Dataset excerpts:
____________________
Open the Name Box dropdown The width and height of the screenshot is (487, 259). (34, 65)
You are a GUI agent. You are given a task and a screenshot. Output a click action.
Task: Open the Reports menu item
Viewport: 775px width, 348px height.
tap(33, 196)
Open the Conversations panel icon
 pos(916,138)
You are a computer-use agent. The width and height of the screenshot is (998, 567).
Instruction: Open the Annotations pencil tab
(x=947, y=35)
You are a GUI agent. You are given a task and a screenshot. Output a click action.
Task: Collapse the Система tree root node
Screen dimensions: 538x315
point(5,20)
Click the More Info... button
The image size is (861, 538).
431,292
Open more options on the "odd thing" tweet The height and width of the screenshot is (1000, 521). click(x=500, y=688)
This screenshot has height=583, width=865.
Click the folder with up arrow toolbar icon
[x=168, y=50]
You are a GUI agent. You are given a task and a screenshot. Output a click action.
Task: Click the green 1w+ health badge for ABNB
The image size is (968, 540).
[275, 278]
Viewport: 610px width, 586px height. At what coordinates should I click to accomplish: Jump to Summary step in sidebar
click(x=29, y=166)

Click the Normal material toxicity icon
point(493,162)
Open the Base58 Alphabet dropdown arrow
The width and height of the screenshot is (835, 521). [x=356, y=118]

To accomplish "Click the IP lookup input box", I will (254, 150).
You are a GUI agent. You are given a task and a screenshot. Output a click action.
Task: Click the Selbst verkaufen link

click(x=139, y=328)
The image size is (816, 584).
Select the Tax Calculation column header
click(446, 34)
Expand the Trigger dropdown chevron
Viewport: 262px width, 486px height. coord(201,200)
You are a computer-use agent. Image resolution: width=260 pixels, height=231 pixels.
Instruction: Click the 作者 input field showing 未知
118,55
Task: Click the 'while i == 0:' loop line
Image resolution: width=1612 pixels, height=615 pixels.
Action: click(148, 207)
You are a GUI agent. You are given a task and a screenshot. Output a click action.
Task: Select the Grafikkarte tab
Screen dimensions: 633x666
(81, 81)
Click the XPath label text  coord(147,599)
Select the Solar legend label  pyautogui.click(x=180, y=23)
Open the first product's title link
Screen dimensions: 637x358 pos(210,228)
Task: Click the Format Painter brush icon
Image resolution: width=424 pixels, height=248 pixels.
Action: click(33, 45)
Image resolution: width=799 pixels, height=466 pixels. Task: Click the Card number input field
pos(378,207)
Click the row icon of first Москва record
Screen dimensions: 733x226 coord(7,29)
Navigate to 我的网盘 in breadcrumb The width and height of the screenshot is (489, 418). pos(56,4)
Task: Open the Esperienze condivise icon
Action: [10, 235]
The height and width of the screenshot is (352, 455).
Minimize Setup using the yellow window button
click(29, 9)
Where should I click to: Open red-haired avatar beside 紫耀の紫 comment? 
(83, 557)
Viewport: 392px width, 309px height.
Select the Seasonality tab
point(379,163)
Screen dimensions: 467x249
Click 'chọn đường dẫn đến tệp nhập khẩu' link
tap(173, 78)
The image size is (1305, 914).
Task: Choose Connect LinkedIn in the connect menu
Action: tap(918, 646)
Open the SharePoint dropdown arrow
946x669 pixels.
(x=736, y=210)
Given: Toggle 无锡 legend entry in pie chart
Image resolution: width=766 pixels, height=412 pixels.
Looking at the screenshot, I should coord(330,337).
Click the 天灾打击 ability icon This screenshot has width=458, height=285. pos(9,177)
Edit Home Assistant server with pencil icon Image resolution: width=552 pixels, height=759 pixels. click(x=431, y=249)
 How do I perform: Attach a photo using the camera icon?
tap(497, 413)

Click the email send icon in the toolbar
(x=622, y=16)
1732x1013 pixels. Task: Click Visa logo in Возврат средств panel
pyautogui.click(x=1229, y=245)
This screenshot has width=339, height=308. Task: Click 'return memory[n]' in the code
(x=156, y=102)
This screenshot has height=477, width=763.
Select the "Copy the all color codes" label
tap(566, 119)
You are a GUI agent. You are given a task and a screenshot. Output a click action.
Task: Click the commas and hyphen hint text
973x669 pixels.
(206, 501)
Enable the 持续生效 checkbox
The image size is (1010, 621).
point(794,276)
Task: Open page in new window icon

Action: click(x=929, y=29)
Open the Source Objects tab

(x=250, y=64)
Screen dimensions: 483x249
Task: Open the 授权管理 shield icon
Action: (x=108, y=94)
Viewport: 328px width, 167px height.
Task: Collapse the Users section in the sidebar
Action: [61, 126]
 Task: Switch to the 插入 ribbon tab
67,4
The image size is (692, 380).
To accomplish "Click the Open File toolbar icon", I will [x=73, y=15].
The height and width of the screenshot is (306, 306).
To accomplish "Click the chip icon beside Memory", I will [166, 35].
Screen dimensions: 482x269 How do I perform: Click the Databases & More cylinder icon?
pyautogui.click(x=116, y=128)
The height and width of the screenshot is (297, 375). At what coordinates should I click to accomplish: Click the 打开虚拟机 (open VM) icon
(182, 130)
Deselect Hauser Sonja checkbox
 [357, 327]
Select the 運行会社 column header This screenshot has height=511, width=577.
____________________
Answer with one number only: how many lines in the data contain the word "text"?

2